• Exercise: Only the lines from the beginning of the entries through the one with "You are a computer-use" should be written out, please, exactly and without any pictures.
------------------------------------------------------------------------
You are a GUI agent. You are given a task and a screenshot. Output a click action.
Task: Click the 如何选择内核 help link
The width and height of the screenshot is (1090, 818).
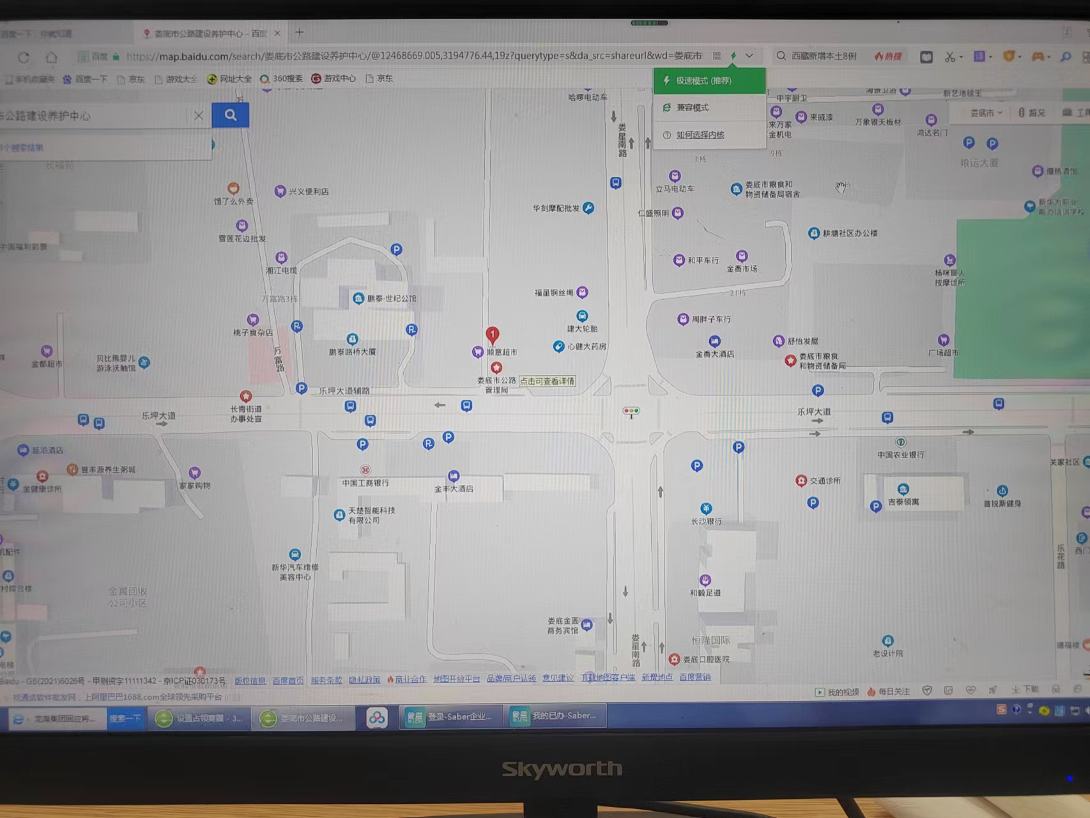[x=700, y=135]
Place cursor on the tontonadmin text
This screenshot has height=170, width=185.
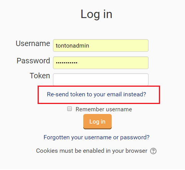72,46
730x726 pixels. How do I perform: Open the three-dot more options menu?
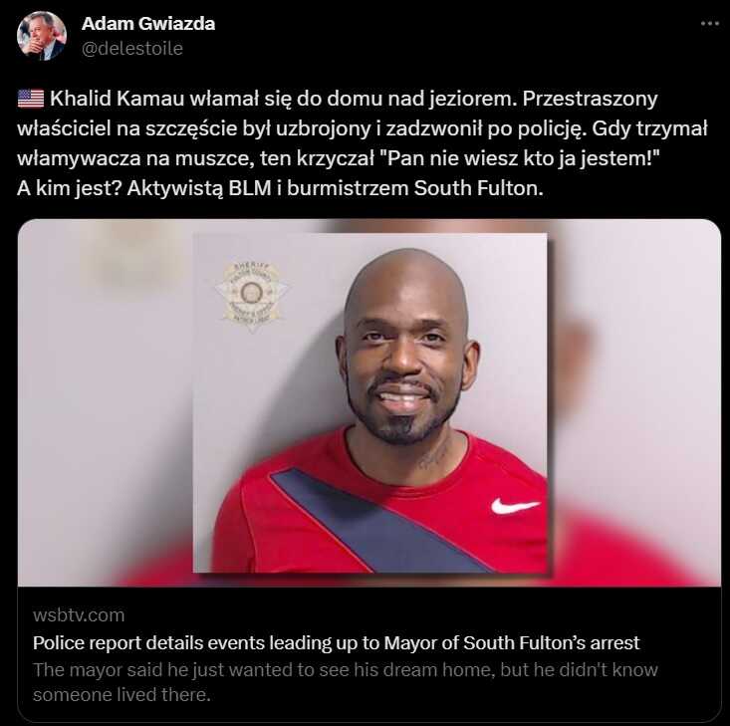coord(710,24)
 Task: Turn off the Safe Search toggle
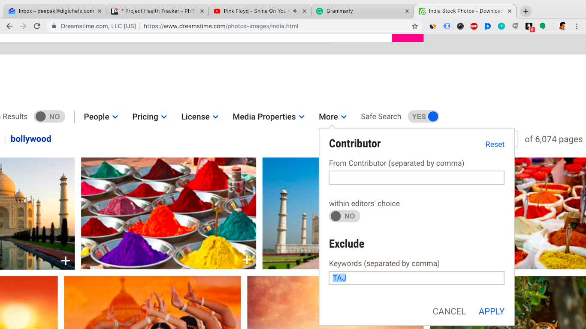pyautogui.click(x=423, y=117)
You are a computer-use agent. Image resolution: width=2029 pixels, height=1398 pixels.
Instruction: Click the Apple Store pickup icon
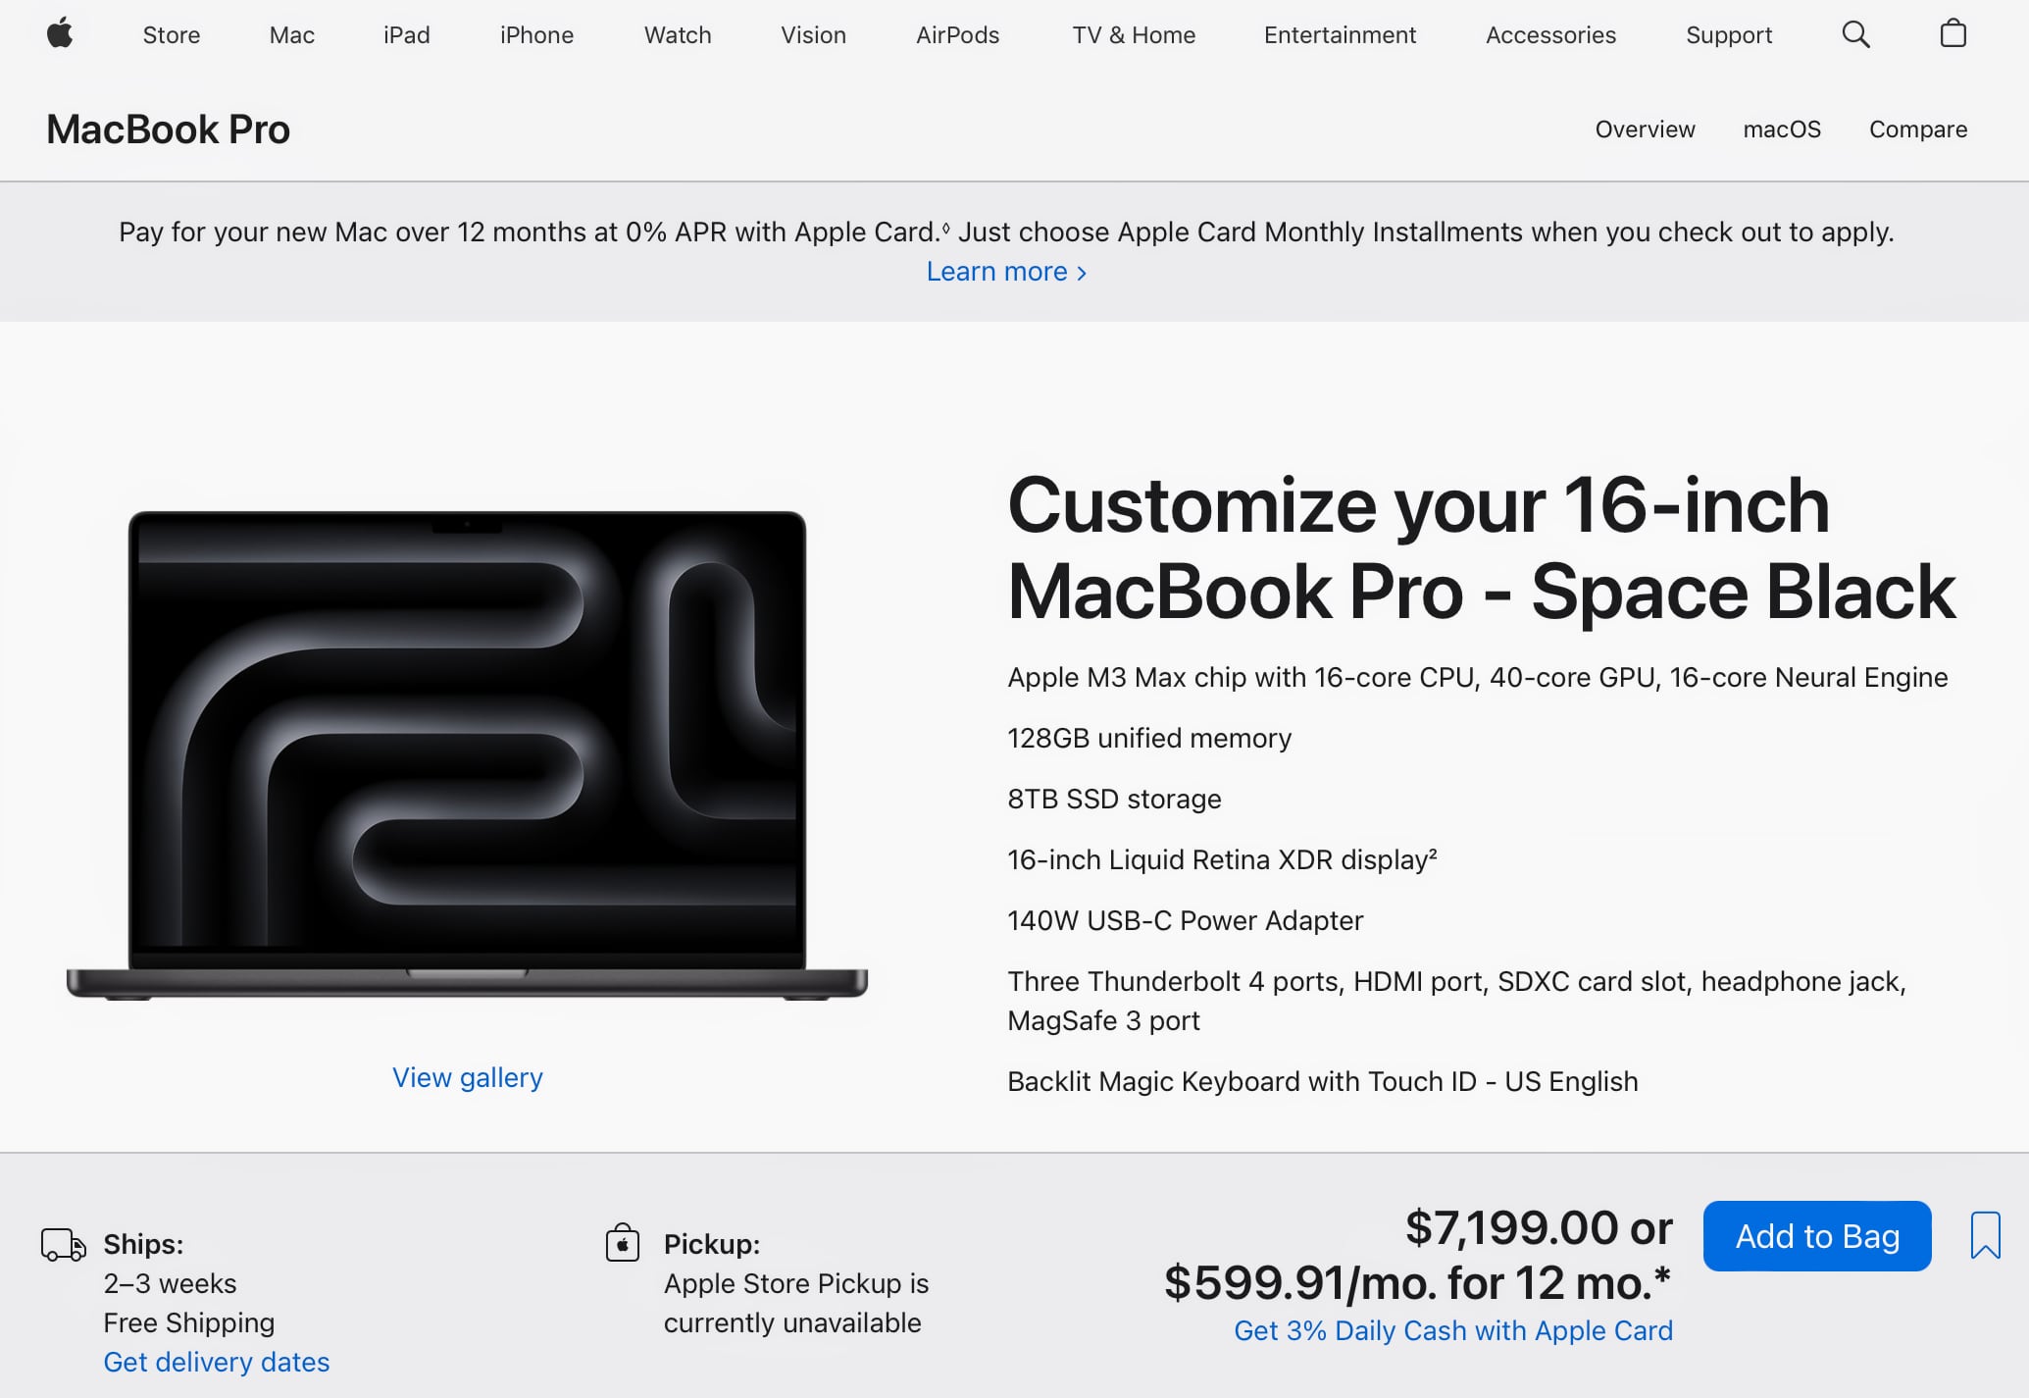(x=623, y=1244)
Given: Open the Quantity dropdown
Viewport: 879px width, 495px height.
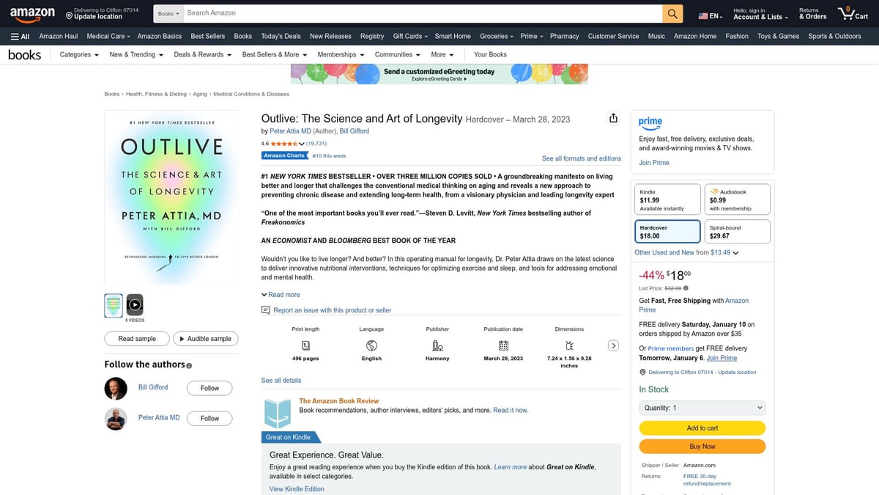Looking at the screenshot, I should point(702,408).
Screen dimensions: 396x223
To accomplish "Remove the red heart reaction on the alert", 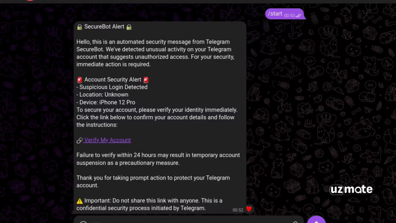I will (x=249, y=209).
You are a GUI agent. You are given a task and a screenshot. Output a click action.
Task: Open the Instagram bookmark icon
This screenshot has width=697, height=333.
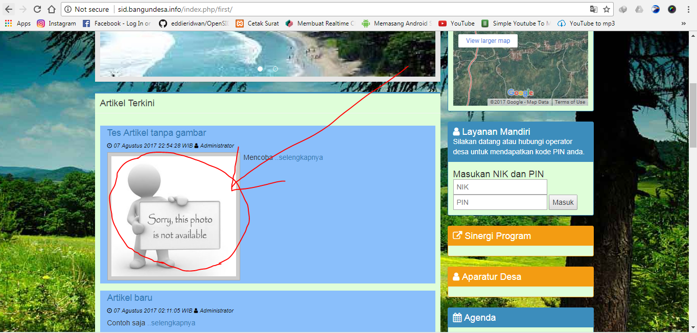tap(40, 23)
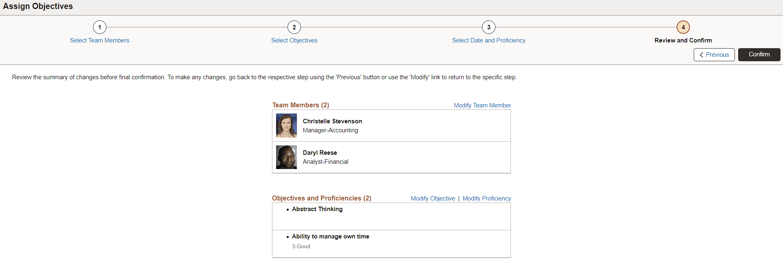This screenshot has width=783, height=265.
Task: Open Select Date and Proficiency step
Action: point(489,40)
------------------------------------------------------------------------
• Exercise output:
You are a GUI agent. You are given a task and a screenshot. Output a click action.
Task: Click the 如何选择内核 help link
The width and height of the screenshot is (1090, 818).
[x=700, y=135]
Place cursor on the tontonadmin text
This screenshot has height=170, width=185.
72,46
730x726 pixels. How do I perform: Open the three-dot more options menu?
coord(710,24)
 Task: Turn off the Safe Search toggle
pyautogui.click(x=423, y=117)
You are a computer-use agent. Image resolution: width=2029 pixels, height=1398 pixels.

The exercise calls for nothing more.